To watch and subscribe to our JamesandKarla YouTube channel, see direct link below & in bio and IG story. 

•Full video: https://youtu.be/hu5BUH100h8



Tuesday, September 7, 2021

Happy Rosh Hashanah to all who celebrate!

In honor of the Jewish New Year celebration which began at sundown last night, we are highlighting Ditmas Kosher Meats & Poultry, as beef brisket is one of the dishes traditionally served on this holiday. 

When we photographed Ditmas Meats & Poultry in 2004 for our book “Store Front: The Disappearing Face of New York”, we also spoke with the owner of this Borough Park, Brooklyn #storefront who told us that the holidays of Rosh Hashanah and Yom Kippur were one of the busiest times of year for his business! 

• • • • • #disappearingfaceofnewyork #kosher #jamesandkarla #meatmarket #butcher #kosherfood #jewishfood #boroughpark #butchershop #butchersofinstagram #butchers #poultryofinstagram



Sunday, September 5, 2021

To continue our barbecue-filled celebration for the Labor` Day weekend, we are highlighting William’s BAR-B-Q on Broadway in the Upper West Side of Manhattan.

This barbecue spot, was founded in 1952 by Harry Williams and became well known for its barbecue chicken 🍗 served hot off the spit. 

Many famous customers frequented the small take away joint, including Liza Minnelli, Harry Belafonte, Wade Boggs, Isaac Stern and Itzhak Perlman before it closed in 2005. 

Our 35 mm film photo taken in 2004 is an outside from our book “Store Front: The Disappearing Face of New York”. 

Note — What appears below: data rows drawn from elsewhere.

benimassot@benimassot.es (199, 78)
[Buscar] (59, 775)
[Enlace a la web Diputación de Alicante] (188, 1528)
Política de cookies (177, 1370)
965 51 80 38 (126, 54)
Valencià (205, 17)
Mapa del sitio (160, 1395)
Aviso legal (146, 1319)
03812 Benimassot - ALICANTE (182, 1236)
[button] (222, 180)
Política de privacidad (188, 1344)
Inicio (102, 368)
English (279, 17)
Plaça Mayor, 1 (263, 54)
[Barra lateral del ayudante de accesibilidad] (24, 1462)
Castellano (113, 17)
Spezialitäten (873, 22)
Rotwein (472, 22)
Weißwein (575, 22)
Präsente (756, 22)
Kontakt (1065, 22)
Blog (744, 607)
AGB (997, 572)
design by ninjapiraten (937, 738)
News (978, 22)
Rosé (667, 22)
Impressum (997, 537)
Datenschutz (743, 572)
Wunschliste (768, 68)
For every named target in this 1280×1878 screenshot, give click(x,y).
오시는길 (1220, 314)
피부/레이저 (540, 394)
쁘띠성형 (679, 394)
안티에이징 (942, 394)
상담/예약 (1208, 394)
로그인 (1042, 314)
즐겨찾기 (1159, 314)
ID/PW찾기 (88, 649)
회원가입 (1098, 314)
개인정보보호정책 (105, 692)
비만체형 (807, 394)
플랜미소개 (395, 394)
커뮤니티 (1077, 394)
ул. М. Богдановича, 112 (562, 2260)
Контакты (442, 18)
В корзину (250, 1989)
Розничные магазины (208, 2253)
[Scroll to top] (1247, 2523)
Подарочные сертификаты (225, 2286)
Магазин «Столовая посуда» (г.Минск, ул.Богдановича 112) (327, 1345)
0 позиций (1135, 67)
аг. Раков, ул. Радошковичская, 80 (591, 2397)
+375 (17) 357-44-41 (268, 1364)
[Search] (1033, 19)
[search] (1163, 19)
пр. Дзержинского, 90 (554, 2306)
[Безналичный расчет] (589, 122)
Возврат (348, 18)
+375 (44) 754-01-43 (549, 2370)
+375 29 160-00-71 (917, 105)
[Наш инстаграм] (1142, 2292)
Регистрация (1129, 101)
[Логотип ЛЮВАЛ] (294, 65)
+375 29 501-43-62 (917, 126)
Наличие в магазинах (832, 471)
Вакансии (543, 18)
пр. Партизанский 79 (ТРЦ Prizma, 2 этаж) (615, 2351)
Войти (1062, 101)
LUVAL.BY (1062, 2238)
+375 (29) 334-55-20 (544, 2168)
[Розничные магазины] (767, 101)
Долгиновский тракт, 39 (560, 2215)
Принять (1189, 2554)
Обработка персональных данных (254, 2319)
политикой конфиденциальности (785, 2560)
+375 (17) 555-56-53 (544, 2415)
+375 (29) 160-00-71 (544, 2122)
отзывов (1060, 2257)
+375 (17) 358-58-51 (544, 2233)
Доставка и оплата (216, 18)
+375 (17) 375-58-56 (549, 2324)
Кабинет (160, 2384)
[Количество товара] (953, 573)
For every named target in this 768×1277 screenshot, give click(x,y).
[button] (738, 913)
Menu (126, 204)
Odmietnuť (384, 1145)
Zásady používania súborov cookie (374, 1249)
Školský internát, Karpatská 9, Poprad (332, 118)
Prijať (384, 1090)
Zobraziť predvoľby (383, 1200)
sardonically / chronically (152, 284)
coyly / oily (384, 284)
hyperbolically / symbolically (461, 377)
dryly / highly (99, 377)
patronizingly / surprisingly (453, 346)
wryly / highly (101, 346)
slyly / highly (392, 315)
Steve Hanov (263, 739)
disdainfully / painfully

• #jamesandkarla #barbecue #storefront #barbecuetime #bbqchicken #disappearingfaceofnewyork #bbqlife #bbqchicken #bbqporn #beefbrisket #barbecuesauce #bbqchicken #coleslaw #upperwestsidenyc



Saturday, September 4, 2021

With the holiday weekend starting, attending a barbecue is on our mind and got us thinking about Sherman’s Bar BQ in Harlem.

This barbecue 🍖 spot, which was founded in 1948, was a neighborhood favorite for its outstanding pork 🐷barbecue ribs and even served the Beatles in 1964 when Ronnie Spector of the Ronettes took them to Sherman’s Bar BQ. Sadly this iconic restaurant closed in 2011. 

Our 35 mm film photo taken in 2004 appears in our book “Store Front: The Disappearing Face of New York”.  

• • • • • • #jamesandkarla #barbecue #bbqribs #disappearingfaceofnewyork #bbqlife #bbqchicken #bbqporn #harlem #storefront #harlemnyc #barbecuetime



Thursday, September 2, 2021

Zelig Blumenthal on Essex Street near Hester Street was one of the many Judaica stores in the Lower East Side selling Jewish religious articles.

When we took this 35mm film photo in 2004 for our book “Store Front: The Disappearing Face of New York” we had no idea in that just a few short years that it would close and be replaced by a coffee shop as the neighborhood became more and more gentrified. The other religious stores in the neighborhood also closed and to our knowledge there are none left. Yesterday, we visited this part of the Lower East Side, which once had a large Jewish population and stopped in some other Jewish-owned shops to help support them.